The state is short some of the workers it needs in STEM areas, fields that help the economy remain innovative and competitive. According to the nonpartisan advocacy group Change the Equation, from 2009 to 2011 some 2.3 STEM jobs were posted online in New Hampshire for every one unemployed STEM worker in the state.
Ratio of available STEM jobs to available workers: 2.3:1
New Hampshire may also need to recruit immigrants to address a coming shortage of medical professionals. By 2030, the federal government has estimated New Hampshire could be short 3,091 registered nurses, leaving 27 percent of the state’s RN positions unfilled. Immigrants are already playing a major role in filling these labor gaps: in 2012, 15.9 percent of physicians in the state were graduates of foreign medical schools, a population that is overwhelmingly immigrant, even though immigrants made up just 5.3% of the state’s population that year.

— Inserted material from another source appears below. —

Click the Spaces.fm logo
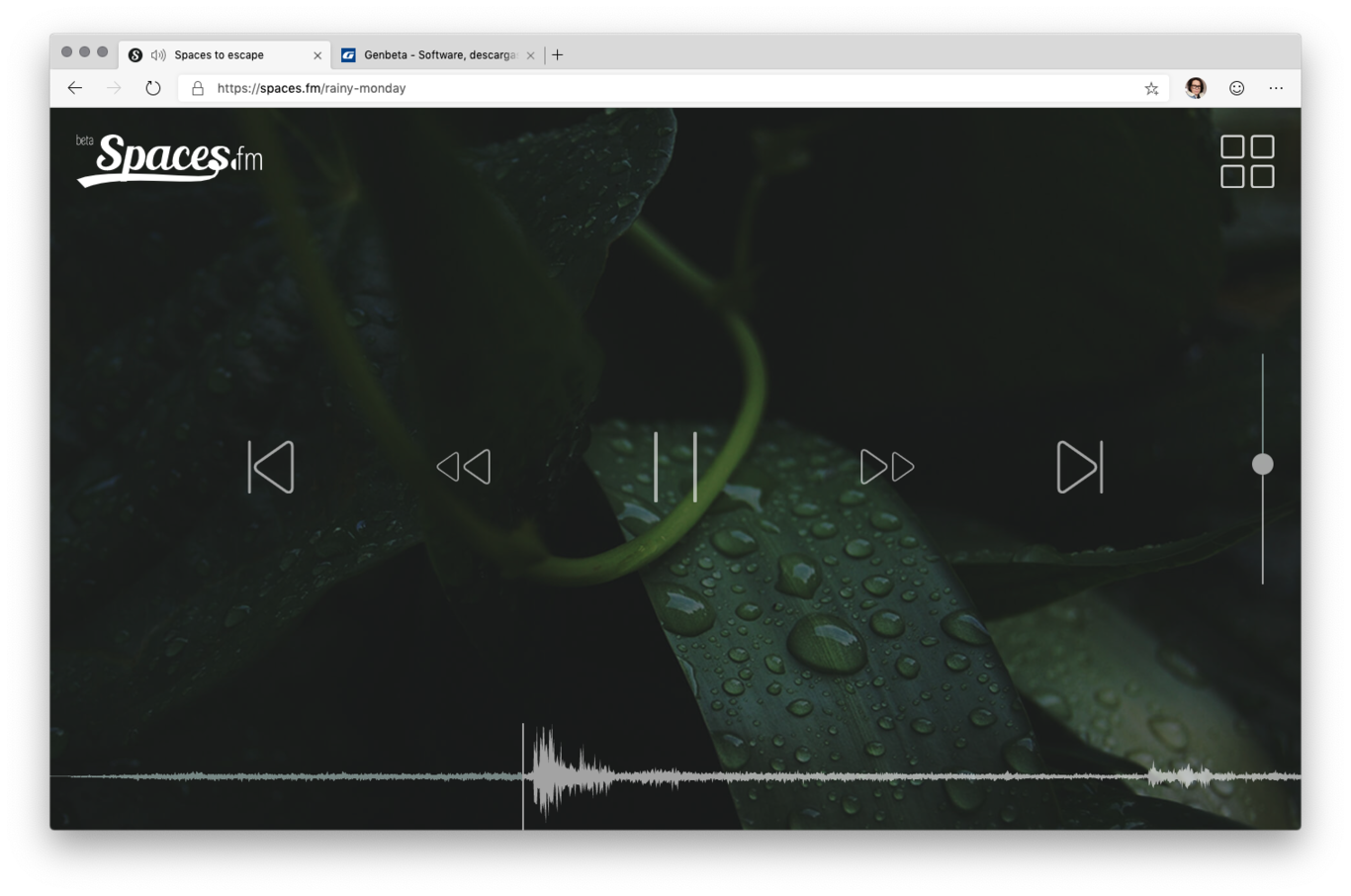1351x896 pixels. (170, 159)
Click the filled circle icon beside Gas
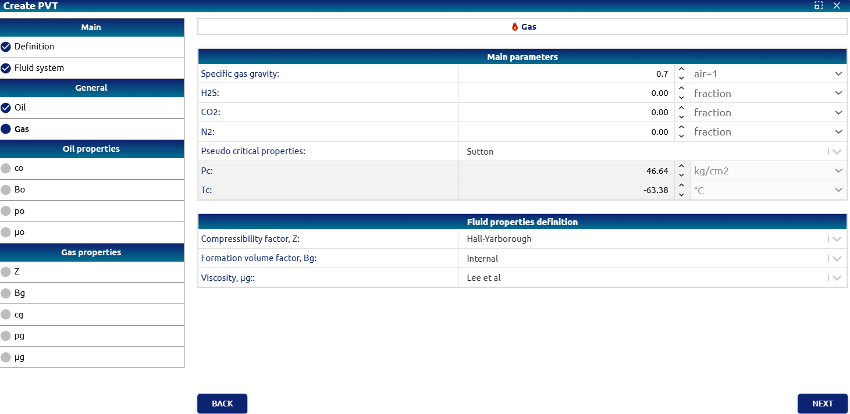The width and height of the screenshot is (850, 414). pyautogui.click(x=7, y=129)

Share of Physicians who graduated from foreign medical schools, 2012: 15.9%
Immigrants in New Hampshire are also helping to create jobs in the state through seasonal and temporary work. According to the US Department of Labor, New Hampshire employers were granted certifications to bring in nearly 362 workers on H-2B visas in fiscal year 2011. Though this is a modest total, one study by the Partnership for a New American Economy and the American Enterprise Institute, in fact, found that for every 100 H-2B visa workers, 464 jobs are created or preserved for American born workers. In New Hampshire, the 362 H-2B visas authorized in FY 2011 supported 1,680 American jobs.
New Hampshire H-2B Visas (FY2011): 362
Jobs Created: 1,680
The H-2B visa, however, can be costly and cumbersome to attain. Employers typically spend $2,500 for each H-2B visa they sponsor, and must apply to multiple federal agencies in the process, waiting eight weeks for an answer. With a more streamlined visa program, job creation in the state could be greater.
In 1955, Nathan Swartz bought the Abington Shoe Company in Abington, Massachusetts. A cobbler who immigrated to the United States in 1918 from the Soviet Union, Swartz transformed the footwear industry when he introduced injection-molding technology in 1965. This manufacturing method, which fuses soles to leather uppers without stitching, produced the first fully waterproof boots and shoes. After Swartz moved the company to Stratham, New Hampshire in 1969, he renamed it ‘The Timberland Company’ after the company’s most popular line of boots.
Today Timberland continues to make key innovations in shoe manufacturing: It recently introduced boots with rubber soles produced from reconstituted tires. The current CEO, Swartz’s grandson Jeff, has made environmental sustainability a priority, with the belief that being green is both an ethical aspiration and a critical part of the firm’s marketing success. Under his leadership, Timberland has grown rapidly, from earning $156 million in annual revenues in 1989 to $1.5 billion in 2011. It employs more than 5,800 people worldwide.
Immigrants are helping to grow the US economy everywhere, not just in the places—like our biggest cities—that we expect. They are helping to fill labor shortages on America’s farms, starting businesses that employ US workers, and developing the cutting-edge products that make America the world’s preeminent innovation hub.